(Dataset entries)

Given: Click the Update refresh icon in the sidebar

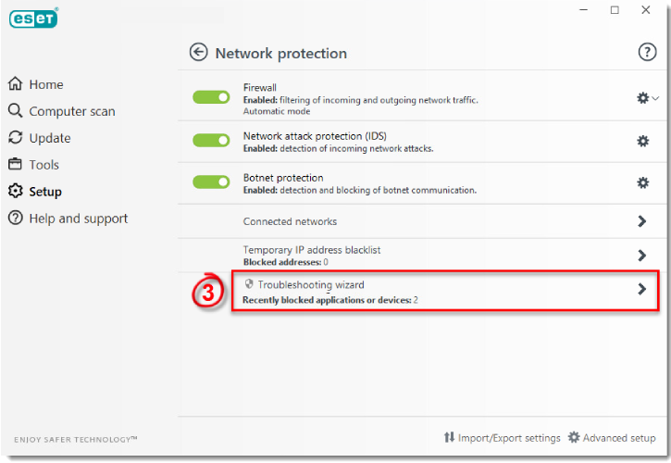Looking at the screenshot, I should [16, 137].
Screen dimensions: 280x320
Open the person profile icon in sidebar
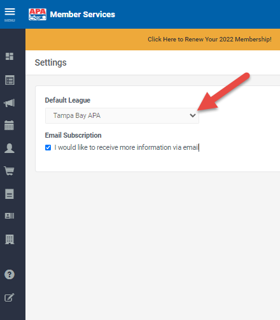[x=10, y=148]
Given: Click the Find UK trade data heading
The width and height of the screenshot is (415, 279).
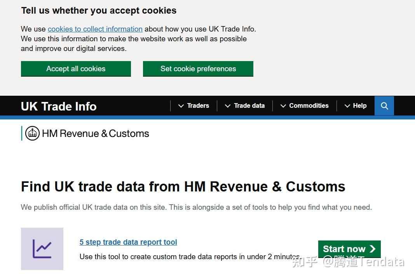Looking at the screenshot, I should point(183,187).
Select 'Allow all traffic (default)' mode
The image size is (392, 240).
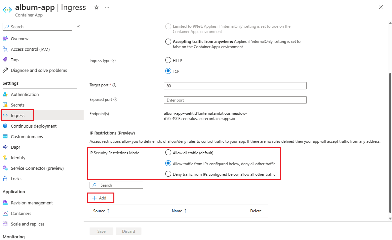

TASK DIRECTIONS
Emit an exact copy of the lines from the line bearing "Screen dimensions: 280x320" through the last line above, inclusive, and leave the images out.

OUTPUT BELOW
Screen dimensions: 280x320
Open the person profile icon in sidebar
[x=10, y=148]
Given: Click the Find UK trade data heading
The width and height of the screenshot is (415, 279).
Looking at the screenshot, I should point(183,187).
Select 'Allow all traffic (default)' mode
The image size is (392, 240).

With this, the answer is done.